The id is output row number, select_type is ‘SIMPLE’ here there are many types ex; SIMPLE, PRIMARY, UNION, DEPENDENT UNION, etc.,
table is the relation name,
partitions are ‘The partitions from which records would be matched by the query.’,
type is what type of join is used,
possible_keys is a column indicating the indexes from which MySQL can choose to find the rows in this table. Note that this column is totally independent of the order of the tables as displayed in the output from EXPLAIN. (That means that some of the keys in possible_keys might not be usable in practice with the generated table order.),
the ‘key’ is the key that SQL actually uses,
key_len column indicates the length of the key that MySQL decided to use. The value of key_len enables you to determine how many parts of a multiple-part key MySQL actually uses. If the key column says NULL,
The ref column shows which columns or constants are compared to the index named in the key column to select rows from the table,
The rows column indicates the number of rows MySQL believes it must examine to execute the query,
The filtered column indicates an estimated percentage of table rows that will be filtered by the table condition. The maximum value is 100, which means no filtering of rows occurred. Values decreasing from 100 indicate increasing amounts of filtering. rows show the estimated number of rows examined and rows × filtered shows the number of rows that will be joined with the following table. For example, if rows are 1000 and filtered is 50.00 (50%), the number of rows to be joined with the following table is 1000 × 50% = 500,
The ‘extra’ column contains additional information about how MySQL resolves the query. For descriptions of the different values.

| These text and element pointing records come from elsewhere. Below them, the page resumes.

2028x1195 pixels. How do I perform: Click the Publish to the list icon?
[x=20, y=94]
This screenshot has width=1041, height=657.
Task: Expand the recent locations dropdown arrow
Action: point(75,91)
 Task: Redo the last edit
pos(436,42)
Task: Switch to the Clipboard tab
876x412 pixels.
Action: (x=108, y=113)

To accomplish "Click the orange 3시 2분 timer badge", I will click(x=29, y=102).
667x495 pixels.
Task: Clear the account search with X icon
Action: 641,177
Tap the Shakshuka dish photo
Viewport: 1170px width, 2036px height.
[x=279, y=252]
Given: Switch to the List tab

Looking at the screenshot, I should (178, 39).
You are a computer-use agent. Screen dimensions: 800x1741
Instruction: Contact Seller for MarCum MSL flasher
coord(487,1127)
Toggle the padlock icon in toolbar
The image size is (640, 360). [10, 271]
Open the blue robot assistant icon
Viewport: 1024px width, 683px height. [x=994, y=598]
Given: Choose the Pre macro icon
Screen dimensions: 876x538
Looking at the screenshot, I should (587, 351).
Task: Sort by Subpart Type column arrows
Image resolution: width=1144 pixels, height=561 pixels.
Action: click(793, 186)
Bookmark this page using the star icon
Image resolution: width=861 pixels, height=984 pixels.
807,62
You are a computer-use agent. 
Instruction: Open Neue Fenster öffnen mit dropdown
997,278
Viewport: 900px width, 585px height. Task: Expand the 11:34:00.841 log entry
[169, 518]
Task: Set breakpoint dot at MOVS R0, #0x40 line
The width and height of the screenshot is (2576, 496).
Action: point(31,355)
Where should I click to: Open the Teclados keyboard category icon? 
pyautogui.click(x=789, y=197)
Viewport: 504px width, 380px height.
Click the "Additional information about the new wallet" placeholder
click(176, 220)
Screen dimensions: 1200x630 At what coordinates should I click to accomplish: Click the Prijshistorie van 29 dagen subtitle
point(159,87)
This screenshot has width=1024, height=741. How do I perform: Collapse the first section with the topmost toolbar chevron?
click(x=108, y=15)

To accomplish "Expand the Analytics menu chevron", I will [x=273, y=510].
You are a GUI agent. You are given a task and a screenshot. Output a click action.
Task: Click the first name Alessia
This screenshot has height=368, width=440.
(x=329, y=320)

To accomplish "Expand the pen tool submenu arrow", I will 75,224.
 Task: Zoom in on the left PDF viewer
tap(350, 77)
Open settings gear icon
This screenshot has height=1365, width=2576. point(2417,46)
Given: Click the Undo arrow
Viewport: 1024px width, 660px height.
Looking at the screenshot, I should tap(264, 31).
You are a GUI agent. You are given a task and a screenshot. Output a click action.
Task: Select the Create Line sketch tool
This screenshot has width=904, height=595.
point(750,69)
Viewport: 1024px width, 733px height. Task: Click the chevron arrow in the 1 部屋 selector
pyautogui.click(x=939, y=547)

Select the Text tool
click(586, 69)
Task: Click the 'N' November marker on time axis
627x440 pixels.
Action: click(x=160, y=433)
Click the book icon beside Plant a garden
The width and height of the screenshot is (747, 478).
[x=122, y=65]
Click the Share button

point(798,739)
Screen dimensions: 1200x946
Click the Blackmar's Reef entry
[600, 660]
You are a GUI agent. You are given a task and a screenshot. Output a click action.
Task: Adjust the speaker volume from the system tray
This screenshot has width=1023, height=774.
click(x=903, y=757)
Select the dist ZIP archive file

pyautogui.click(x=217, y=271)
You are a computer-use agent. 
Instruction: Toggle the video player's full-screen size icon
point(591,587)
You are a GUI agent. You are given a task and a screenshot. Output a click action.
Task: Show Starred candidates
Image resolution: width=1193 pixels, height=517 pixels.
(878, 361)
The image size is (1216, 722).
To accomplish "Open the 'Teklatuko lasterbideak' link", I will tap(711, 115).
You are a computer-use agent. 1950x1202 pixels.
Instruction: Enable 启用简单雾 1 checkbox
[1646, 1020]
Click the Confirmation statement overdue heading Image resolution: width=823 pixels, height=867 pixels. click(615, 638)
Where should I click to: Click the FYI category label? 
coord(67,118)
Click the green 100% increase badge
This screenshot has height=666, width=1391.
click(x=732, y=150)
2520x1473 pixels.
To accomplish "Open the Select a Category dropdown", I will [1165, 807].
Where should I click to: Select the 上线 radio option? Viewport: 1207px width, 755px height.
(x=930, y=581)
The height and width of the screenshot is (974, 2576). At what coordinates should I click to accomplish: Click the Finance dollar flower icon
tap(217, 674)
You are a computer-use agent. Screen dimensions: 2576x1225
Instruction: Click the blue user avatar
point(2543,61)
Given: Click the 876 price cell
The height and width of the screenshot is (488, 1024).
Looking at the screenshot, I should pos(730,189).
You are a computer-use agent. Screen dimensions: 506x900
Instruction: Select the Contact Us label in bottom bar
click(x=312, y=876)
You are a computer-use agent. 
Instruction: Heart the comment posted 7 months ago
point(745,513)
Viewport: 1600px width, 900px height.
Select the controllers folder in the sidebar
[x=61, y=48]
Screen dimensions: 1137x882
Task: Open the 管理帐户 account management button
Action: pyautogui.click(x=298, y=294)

Refer this link for more info on Explain output

The output of the query clearly suggests that SQL estimated to examine 5000 rows to get the output of the query we executed. This is doing the full table scan of the relation actors. This is, of course, not at all efficient.

This is due to the lack of appropriate use of indexes. we’ll see how the output drastically changes after the addition of an index.

CREATE INDEX actors_table_idx ON actors(ID, Name, Address);

EXPLAIN SELECT * FROM actors WHERE id=545\G;

OUTPUT:

*************************** 1. row ***************************
           id: 1
  select_type: SIMPLE
        table: actors
   partitions: NULL
         type: ref
possible_keys: actors_table_idx
          key: actors_table_idx
      key_len: 8
          ref: const
         rows: 1
     filtered: 100.00
        Extra: Using index
1 row in set, 1 warning (0.00 sec)

From the output, we can clearly see that SQL this time round examined only 1 row in contrast to the prior full table scan. Also, we can see that output attributes such as key, possible_keys, key_len, ref were also changed. Key was ‘actors_table_idx’ as this was the index used.

The results

of the experiment are two-fold. We learned how important indexes are to the internal execution of any query and saw a simple example of how to leverage them and how to use EXPLAIN clause to learn the internal routine of our query executions.